Something Unspecifically Seasonal This Way Comes

Matthew Schmitz in The American Conservative wrote that “Pumpkin Spice Loneliness” is eclipsing more traditional autumnal holidays. He is right. As Ray Bradbury would have warned us, beware Mr. Autumn Man and his Autumn Gang, who have come to make your season anodyne, ungrounded, and unattached.

Beware the pumpkin spice people.

For some, autumn comes early–even before Labor Day, and stays late where Friendsgiving replaces the family with the found-family, and then instead of December and Christ’s birth, our country, and the reassuring (if unreal) past we used to know, Pumpkin Spice Lattes come again, with no winter, spring, or revivifying summer. For these beings, autumnal vibes are ever the normal season, the only weather, with nothing beyond.

Where do they come from? Starbucks.

Where do they go? Also Starbucks.

Does blood stir in their veins? No: hot drinks with cinnamon, nutmeg, ginger, and cloves.

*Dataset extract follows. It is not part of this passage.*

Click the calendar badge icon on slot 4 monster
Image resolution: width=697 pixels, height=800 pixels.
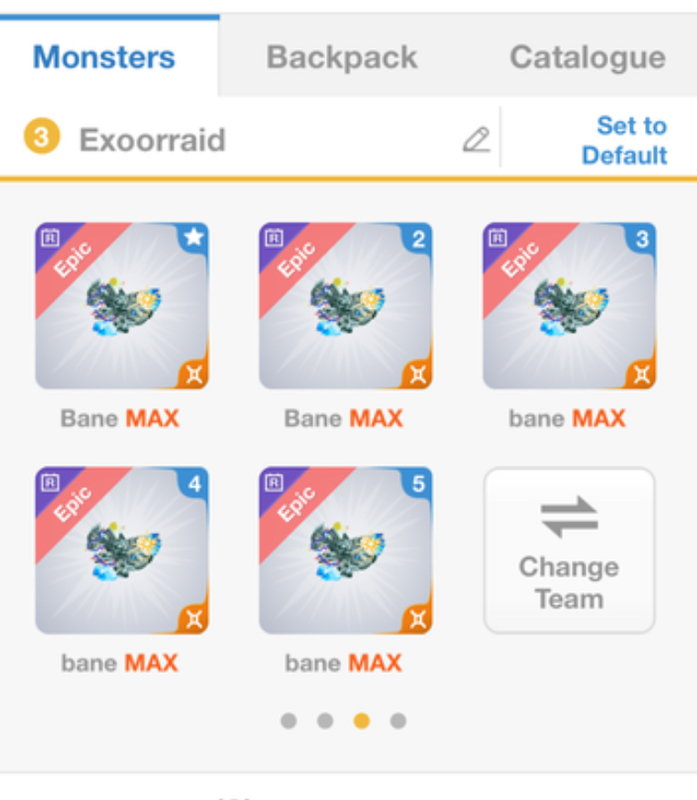coord(50,482)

What ticks in their head? The woke rejection of Christopher Columbus, Pilgrims, and Manifest Destiny.

What speaks from their mouth? “Happy Holidays.”

What sees from their eye? Seasonal marketers.

What hears with their ear? The crisp autumn wind.

They pick apples, visit pumpkin patches, and rake leaves. They commemorate non-specific, unproblematic nostalgia. They deny the older, richer holidays like Columbus Day and Thanksgiving, with all their troubling associations, to celebrate the modern invention of the fall harvest. In gusts they don cardigans, crunch leaves, bake pies, take blurry photos of the Hunter’s Moon, and mull spices in wine. They vote by mail in the primaries.

Such are the pumpkin spice people. Beware of them.